CRISPR/Cas9 has a potential to generate a targeting knockout in your research organisms

Masato Yoshizawa, Ph.D, Department of Biology, University of Hawaii at Manoa
Friday, March 13, 2015 - 3:30pm to 4:20pm
BioMed B-103

The genome editing technology is stepping in a new era. Traditionally, we have only a choice to make a targeting knockout using ‘mouse’, whose embryonic stem cell has relatively high efficiency to achieve homologous recombination between genome and introduced DNA sequence. Recently, zinc-finger nuclease technology was introduced as a novel targeting knockout method.

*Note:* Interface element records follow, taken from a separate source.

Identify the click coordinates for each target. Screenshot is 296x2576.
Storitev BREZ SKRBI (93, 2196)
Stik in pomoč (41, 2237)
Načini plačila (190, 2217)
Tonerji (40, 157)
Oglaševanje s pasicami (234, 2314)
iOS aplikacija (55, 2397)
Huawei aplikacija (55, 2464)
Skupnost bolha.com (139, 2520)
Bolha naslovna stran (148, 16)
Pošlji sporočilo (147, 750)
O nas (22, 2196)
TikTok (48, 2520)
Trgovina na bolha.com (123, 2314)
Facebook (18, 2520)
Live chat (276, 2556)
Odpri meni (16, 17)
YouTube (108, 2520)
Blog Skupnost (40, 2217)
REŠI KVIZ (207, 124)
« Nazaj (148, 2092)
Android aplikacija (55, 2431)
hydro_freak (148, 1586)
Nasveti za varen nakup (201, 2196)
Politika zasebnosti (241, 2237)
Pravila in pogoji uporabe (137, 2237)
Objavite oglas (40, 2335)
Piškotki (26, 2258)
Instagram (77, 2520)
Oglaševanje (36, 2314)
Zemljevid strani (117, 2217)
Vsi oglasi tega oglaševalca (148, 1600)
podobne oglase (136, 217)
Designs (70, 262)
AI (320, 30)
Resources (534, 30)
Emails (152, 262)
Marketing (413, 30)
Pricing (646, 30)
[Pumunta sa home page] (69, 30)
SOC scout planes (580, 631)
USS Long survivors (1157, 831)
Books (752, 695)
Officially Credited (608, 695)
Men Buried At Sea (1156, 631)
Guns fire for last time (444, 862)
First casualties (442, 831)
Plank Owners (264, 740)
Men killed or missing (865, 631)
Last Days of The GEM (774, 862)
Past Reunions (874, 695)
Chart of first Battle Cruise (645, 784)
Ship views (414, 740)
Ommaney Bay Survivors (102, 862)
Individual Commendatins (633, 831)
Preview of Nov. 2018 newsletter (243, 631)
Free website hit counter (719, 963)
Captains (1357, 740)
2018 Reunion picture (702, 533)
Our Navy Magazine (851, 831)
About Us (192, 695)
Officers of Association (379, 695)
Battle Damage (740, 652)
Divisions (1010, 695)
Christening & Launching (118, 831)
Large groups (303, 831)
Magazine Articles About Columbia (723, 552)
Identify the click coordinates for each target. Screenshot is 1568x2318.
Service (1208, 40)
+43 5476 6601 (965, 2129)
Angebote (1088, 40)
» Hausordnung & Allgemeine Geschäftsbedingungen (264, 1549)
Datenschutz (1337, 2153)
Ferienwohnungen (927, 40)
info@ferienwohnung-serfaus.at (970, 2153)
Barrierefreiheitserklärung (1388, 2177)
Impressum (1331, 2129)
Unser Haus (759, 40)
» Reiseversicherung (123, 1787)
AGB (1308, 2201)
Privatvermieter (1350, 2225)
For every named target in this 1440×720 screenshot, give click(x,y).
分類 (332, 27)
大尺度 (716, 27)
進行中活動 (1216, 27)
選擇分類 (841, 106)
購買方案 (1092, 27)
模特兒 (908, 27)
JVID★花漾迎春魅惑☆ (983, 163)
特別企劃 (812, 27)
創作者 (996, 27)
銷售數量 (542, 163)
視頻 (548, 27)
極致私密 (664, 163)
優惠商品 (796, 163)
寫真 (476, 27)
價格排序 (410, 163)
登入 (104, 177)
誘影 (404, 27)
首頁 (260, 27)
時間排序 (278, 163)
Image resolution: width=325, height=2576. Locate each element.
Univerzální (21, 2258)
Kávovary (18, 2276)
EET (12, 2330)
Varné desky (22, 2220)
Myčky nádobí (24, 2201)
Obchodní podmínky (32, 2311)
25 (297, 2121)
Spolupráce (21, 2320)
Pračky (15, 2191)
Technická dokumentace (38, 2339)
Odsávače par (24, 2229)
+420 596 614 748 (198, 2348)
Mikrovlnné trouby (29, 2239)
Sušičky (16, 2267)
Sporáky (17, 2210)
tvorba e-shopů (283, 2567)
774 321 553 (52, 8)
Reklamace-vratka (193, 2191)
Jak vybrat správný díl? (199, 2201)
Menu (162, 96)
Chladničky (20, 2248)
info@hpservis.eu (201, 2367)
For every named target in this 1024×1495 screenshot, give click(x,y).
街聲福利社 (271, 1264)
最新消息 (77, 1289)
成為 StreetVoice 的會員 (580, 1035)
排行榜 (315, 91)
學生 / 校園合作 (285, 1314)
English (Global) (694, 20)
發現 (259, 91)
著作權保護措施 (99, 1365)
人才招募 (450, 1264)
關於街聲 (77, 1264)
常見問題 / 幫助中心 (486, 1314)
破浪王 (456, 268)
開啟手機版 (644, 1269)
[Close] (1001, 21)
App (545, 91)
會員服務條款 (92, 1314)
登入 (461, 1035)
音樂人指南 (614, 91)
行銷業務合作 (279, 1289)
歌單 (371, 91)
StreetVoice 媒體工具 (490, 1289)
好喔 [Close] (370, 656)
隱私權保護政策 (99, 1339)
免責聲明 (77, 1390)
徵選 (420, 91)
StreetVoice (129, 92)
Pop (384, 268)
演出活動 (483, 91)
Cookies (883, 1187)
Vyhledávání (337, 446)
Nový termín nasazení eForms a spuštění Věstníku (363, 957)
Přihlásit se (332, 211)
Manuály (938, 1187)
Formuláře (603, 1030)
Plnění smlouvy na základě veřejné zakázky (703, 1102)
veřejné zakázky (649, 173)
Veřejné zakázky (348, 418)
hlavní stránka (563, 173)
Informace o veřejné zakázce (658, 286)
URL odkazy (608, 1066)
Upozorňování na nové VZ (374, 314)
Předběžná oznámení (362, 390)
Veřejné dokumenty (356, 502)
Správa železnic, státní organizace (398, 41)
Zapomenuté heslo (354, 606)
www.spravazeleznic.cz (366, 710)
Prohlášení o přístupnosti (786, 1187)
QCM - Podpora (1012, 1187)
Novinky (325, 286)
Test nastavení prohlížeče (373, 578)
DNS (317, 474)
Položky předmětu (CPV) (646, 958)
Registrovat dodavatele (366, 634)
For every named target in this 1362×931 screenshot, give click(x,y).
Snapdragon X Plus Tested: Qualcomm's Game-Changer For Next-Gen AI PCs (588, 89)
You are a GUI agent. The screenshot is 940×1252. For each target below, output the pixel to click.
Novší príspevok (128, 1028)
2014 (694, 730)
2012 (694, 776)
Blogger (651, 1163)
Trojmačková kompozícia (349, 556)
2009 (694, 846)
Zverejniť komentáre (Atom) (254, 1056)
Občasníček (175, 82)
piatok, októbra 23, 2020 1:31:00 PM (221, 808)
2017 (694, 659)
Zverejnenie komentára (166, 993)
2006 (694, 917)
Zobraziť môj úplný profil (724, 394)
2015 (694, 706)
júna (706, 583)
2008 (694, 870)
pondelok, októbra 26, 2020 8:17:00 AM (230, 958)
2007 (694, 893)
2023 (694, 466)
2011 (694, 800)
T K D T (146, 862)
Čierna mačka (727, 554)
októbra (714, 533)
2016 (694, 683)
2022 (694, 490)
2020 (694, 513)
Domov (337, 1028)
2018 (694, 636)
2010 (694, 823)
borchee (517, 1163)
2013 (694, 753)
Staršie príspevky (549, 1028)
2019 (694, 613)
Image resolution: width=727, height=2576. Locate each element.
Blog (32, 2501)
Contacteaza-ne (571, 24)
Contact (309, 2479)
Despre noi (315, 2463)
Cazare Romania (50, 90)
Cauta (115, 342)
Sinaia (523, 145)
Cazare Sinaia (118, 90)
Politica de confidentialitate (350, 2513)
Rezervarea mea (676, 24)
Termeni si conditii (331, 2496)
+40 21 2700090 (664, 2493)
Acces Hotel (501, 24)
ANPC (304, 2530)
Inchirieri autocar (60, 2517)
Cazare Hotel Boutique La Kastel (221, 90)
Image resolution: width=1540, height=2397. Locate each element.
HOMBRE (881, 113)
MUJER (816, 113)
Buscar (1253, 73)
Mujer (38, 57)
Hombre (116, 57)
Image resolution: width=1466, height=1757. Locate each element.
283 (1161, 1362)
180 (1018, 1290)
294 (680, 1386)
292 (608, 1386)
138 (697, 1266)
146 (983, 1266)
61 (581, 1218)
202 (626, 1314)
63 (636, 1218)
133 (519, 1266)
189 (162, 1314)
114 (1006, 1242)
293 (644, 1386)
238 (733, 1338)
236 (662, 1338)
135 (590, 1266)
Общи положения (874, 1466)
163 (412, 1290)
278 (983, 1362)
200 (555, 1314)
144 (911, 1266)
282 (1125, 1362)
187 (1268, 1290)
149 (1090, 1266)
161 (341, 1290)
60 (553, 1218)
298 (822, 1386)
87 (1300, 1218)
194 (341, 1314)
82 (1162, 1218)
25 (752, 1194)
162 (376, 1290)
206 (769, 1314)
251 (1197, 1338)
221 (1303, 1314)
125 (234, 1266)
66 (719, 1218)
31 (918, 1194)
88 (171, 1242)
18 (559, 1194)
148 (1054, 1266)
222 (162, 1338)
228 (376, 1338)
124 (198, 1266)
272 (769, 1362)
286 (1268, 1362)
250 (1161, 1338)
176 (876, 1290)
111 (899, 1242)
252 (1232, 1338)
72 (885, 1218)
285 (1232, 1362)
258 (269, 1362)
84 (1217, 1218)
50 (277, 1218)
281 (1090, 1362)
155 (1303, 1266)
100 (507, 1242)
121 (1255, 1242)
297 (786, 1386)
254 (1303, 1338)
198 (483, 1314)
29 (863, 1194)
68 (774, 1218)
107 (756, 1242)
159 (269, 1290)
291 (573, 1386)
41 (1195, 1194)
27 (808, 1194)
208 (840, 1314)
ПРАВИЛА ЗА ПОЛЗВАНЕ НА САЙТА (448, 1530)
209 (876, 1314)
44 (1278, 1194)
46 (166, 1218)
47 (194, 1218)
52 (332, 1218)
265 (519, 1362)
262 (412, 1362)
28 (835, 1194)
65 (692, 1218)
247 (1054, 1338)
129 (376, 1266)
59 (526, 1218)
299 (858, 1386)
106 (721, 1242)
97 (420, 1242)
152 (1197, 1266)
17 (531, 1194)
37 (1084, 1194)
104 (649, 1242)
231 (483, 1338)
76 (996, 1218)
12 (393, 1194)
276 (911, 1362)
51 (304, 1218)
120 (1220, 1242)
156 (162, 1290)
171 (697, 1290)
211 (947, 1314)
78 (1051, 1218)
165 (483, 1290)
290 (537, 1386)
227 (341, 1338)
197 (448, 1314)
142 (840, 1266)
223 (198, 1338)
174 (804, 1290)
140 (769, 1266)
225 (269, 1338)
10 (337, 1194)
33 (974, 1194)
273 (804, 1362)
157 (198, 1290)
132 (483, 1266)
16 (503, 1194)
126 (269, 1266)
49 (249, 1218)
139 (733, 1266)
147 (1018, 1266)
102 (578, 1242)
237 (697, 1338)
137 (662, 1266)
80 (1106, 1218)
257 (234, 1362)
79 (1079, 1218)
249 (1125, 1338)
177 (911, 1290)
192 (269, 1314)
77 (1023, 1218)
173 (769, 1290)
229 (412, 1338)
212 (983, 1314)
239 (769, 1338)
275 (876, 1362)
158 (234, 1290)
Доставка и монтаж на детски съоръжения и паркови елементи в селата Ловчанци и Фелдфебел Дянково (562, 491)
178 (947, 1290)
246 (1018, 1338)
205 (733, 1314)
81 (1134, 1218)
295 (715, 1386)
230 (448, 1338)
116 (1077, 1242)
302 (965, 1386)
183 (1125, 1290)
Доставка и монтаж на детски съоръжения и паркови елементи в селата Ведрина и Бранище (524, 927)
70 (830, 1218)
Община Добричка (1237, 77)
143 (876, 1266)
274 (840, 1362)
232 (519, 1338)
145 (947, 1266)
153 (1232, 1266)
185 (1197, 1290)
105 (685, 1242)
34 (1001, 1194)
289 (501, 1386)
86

This technology has a flexibility to design zinc-finger domain, therefore, to target specific sequence in the genome, and introduces double-strand-break in nearby genomic region. Due to incomplete DNA repair at the site of double-strand-break, it creates a null mutation--single or a couple of nucleotide deletion--at the targeted site, resulting in targeting knockout of gene function. The same idea was applied to more easy-to-use TALEN (more flexible design for DNA binding domain), and CRISPR/Cas9 (RNA-guided targeting) technologies.  These targeting knockout works in many organisms including yeast, Alabidopsis (plant), fruitfly, medaka, zebrafish, Xenopus, chicken, mouse, and human culture cells. In addition, they show substantially high efficiency to introduce mutations: for CRISPR/Cas9,  ~90% of cells carry mutation in a knockout animal. This afford us to investigate the gene function at the first generation without making further crossing (c.f. in knockout mouse, we need to cross twice to have a homozygote of gene knockout).  I have attended a workshop for TALEN, CRISPR technologies last year, and will discuss their flexibility and limit, in addition to a small advertisement of our research.